Question: What were the characteristics of the rings which held the gold plates together?

FAIR Answers—back to home page

Question: What were the characteristics of the rings which held the gold plates together?

The plates were fastened together by three D-shaped rings

  • "[T]hey were fastened with rings thus [a sketch shows a ring in the shape of a capital D with six lines drawn through the straight side of the letter to represent the leaves of the record]."[1] —David Whitmer
  • "bound together like the leaves of a book by massive rings passing through the back edges"[2] —David Whitmer
  • "They were bound together in the shape of a book by three gold rings."[3] —David Whitmer
  • "put together on the back by three silver rings, so that they would open like a book"[4] —Martin Harris
  • " bound together in a volume, as the leaves of a book with three rings running through the whole" - Joseph Smith [5]
  • "The plates were . . . connected with rings in the shape of the letter D, which facilitated the opening and shutting of the book."[6] - William E. McLellin quoting Hyrum Smith
  • "I could tell they were plates of some kind and that they were fastened together by rings running through the back."[7] - William Smith
  • "volume of them were bound together like the leaves of a book, and fastened at one edge with three rings running through the whole" - Parley P. Pratt[8]
  • "They are all connected by a ring which passes through a hole at the end of each plate" - Lucy Mack Smith (allegedly) [9]
  • "put together with three rings, running through the whole"[10]
  • "The plates were minutely described as being connected with rings in the shape of the letter D, when facilitated the opening and shutting of the book."[11] - Early skeptical newspaper account
  • "back was secured with three small rings of the same metal, passing through each leaf in succession" - Citing David Whitmer [12]

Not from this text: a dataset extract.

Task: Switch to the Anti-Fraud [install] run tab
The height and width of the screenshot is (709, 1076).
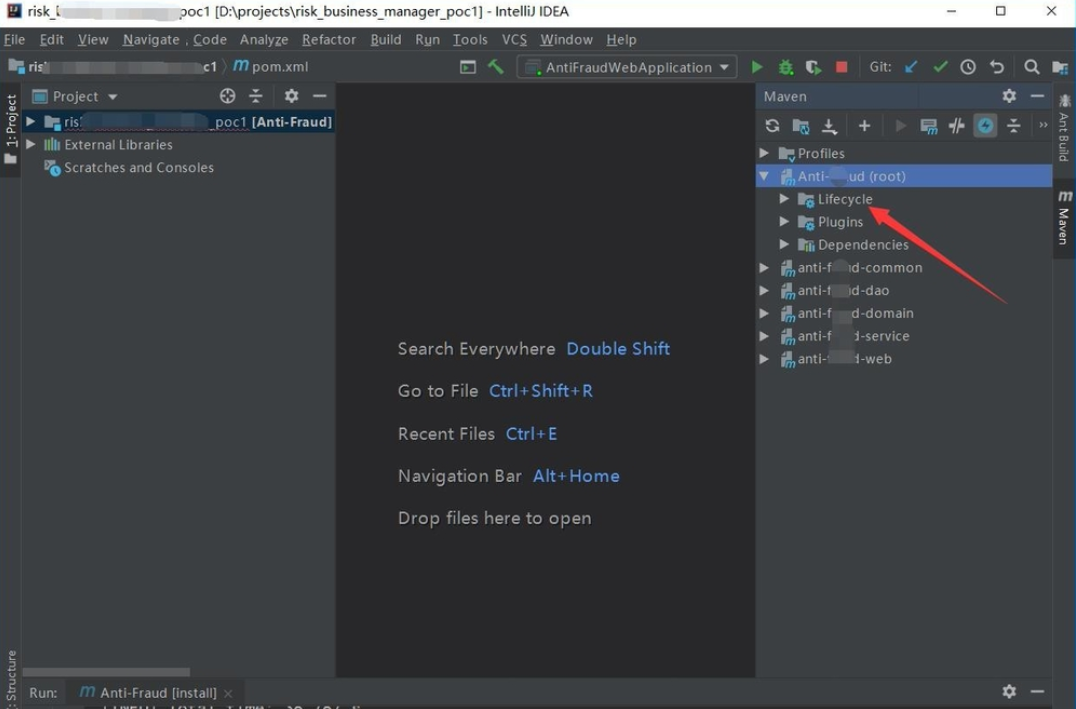Action: [157, 692]
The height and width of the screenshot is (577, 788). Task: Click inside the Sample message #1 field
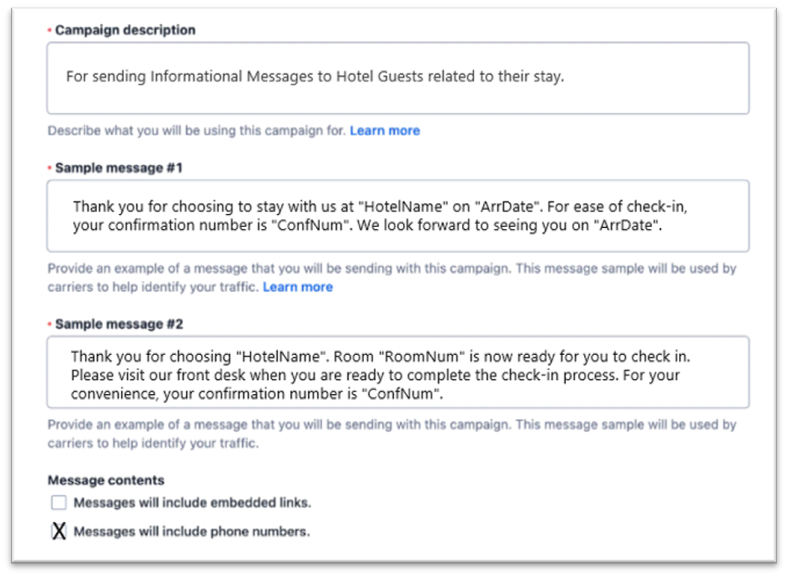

It should be noted that the "D" shape here described is the most efficient way to pack pages with rings. It is a common design in modern three-ring binders, but was not invented until recently (the two-ring binder did not exist prior to 1854 and were first advertised in 1899. The critics would apparently have us believe that Joseph Smith and/or the witnesses just happened upon the most efficient binding design more than a century before anyone else! Such a pattern also matches a collection of gold plates found in Bavaria dating from 600 B.C.[13]


Notes

  1. David Whitmer interview, Edward Stevenson diary, 22–23 December 1877, Historical Department Archives, the Church of Jesus Christ of Latter-day Saints. Original capitalization and punctuation have been modernized. In Stevenson's interview, Whitmer recounted his mother's description of the rings.
  2. David Whitmer interview, Kansas City Journal, 5 June 1881, 1.
  3. David Whitmer interview, Chicago Tribune, 24 January 1888, in David Whitmer Interviews, ed. Cook, 221.
  4. Martin Harris interview, Tiffany's Monthly, May 1859, 165.
  5. Joseph Smith, "Church History [Wentworth letter]," Times and Seasons 3 no. 9 (1 Mar 1842), 706–710. off-site GospeLink (requires subscrip.) off-site
  6. Reported in the Huron Reflector (Norwalk, OH), 31 October 1831; cited in Warren P. Ashton, "The Rings That Bound the Gold Plates Together," Insights 26 no. 3 (2006), N/A..
  7. Interview of William Smith with E. C. Briggs and J. W. Peterson, Zion's Ensign, 13 January 1894, 6.
  8. Parley P. Pratt, "Discovery of an Ancient Record in America," Millennial Star 1 no. 2 (June 1840), 30–37. off-site
  9. Henry Caswall, The City of the Mormons; or, Three Days at Nauvoo, in 1842, 2nd ed. revised and enlarged, (London: J. G. F. & J. Rivington, 1843), 26. off-site
  10. W. I. Appleby, A Dissertation of Nebuchadnezzar’s Dream... (Philadelphia: Brown, Bicking & Guilbert, 1844), 1–24. Full title
  11. “The Mormonites,” Christian Intelligencer and Eastern Chronicle (Gardiner, Maine) (18 November 1831): 184. Reprinted from Illinois Patriot (Jacksonville, Illinois) (16 September 1831). off-site
  12. ED Howe, Mormonism Unvailed, 15; attributed to David Whitmer off-site
  13. Warren P. Ashton, "The Rings That Bound the Gold Plates Together," Insights 26 no. 3 (2006), N/A.